The closest I have got is "we are going to send you the item _as soon as possible_", but I feel there must be a more appropriate and businesslike way of expressing this.

Thanks for your help !


----------



## josephboen

If you can be more precise with time, you could say "within the next 48 hours" to use an example.


----------



## Jean-Michel Carrère

Thank you, Joseph, but you are evading the issue somewhat, aren't you ? I do not want to specify either a deadline or delivery time.


----------



## josephboen

I teach professional English for Greta Nord Alsace and "as soon as possible" is perfectly acceptable. You could vary it slightly with "as quickly as possible" which sounds slightly more formal.


----------



## Aupick

The best I can think of is 'without delay': 'we will send you the item without delay'. But there has to be better...


----------



## josephboen

Or even better. "We will promptly ship the item." If you are simply describing your services - "We offer prompt delivery."


----------



## Jean-Michel Carrère

Thank you for your prompt  replies.


----------



## Kelly B

"As soon as possible" is so common in US business usage that, to me, anything else sounds like you're trying too hard.


----------



## valereval

Kelly B said:
			
		

> "As soon as possible" is so common in US business usage that, to me, anything else sounds like you're trying too hard.


 
*Exactly, they even use ASAP most of the time !!!!!!!!*


----------



## esperanza2

It depends on your target audience. In US English, it would be more appropriate to say "as soon as possible". Although "as quickly as possible" is fine too. 

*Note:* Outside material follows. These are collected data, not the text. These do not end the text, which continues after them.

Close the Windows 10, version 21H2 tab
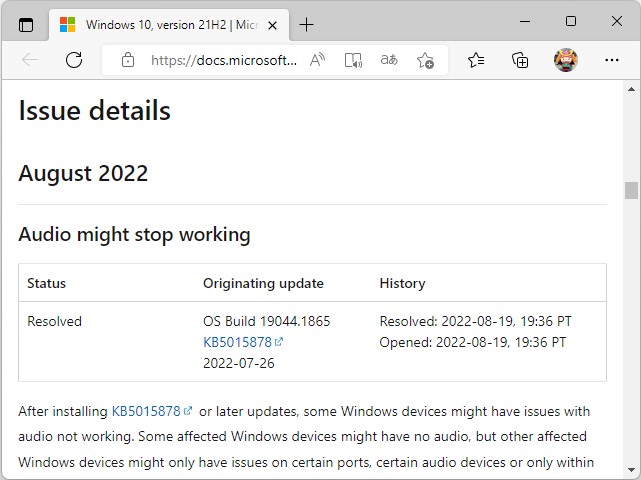 click(271, 24)
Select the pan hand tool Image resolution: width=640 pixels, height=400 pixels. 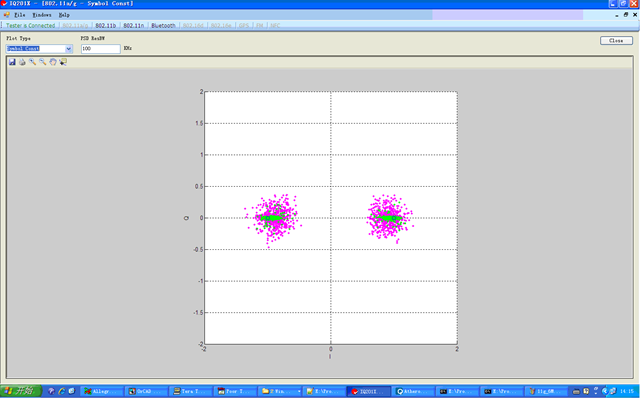(52, 62)
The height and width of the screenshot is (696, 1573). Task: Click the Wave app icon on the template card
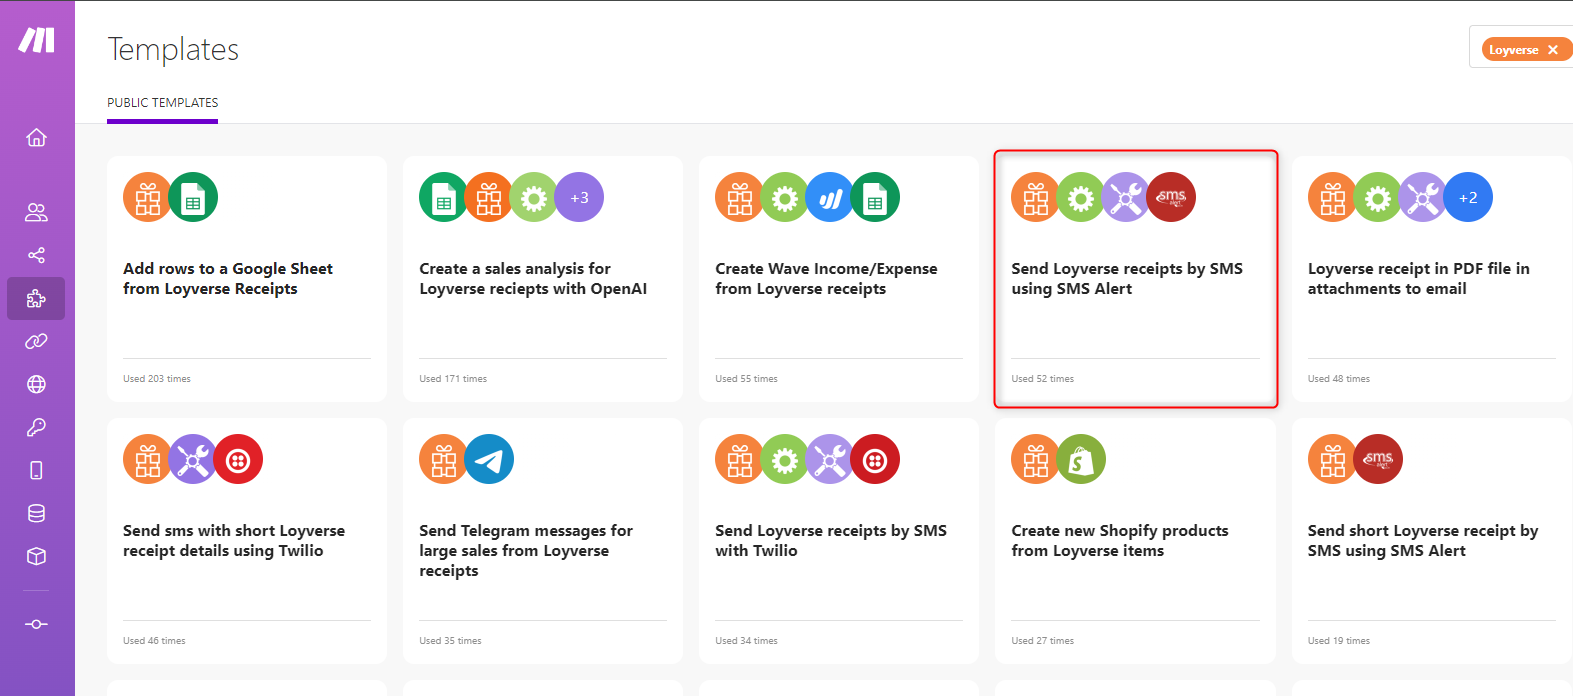(x=830, y=198)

"Promptly" might be appropriate for the UK, but as it's an adverb you're faced with the problem of whether it should precede the verb: we will promptly send you the items

or after the verb:
we will send you the items promptly

The first is problematic, as you are splitting the infinitive, and depending with whom you are dealing, it could cause a bad impression, but sometimes it cannot be avoided, and even sounds better.

To sum up, know your target market and adapt.


----------



## suzi br

if you wanted to adopt an elevated register you could go for "post haste" a really old fashioned phrase from the early days of the postal system - still occasionally used

the online etymology dictionary defines it this way:
posthaste1545, usually said to be from _"post haste"_ instruction formerly written on letters (attested from 1538), from _post _"system for sending mail" + _haste._ The verb _post_ "to ride or travel with great speed" is recorded from 1558. 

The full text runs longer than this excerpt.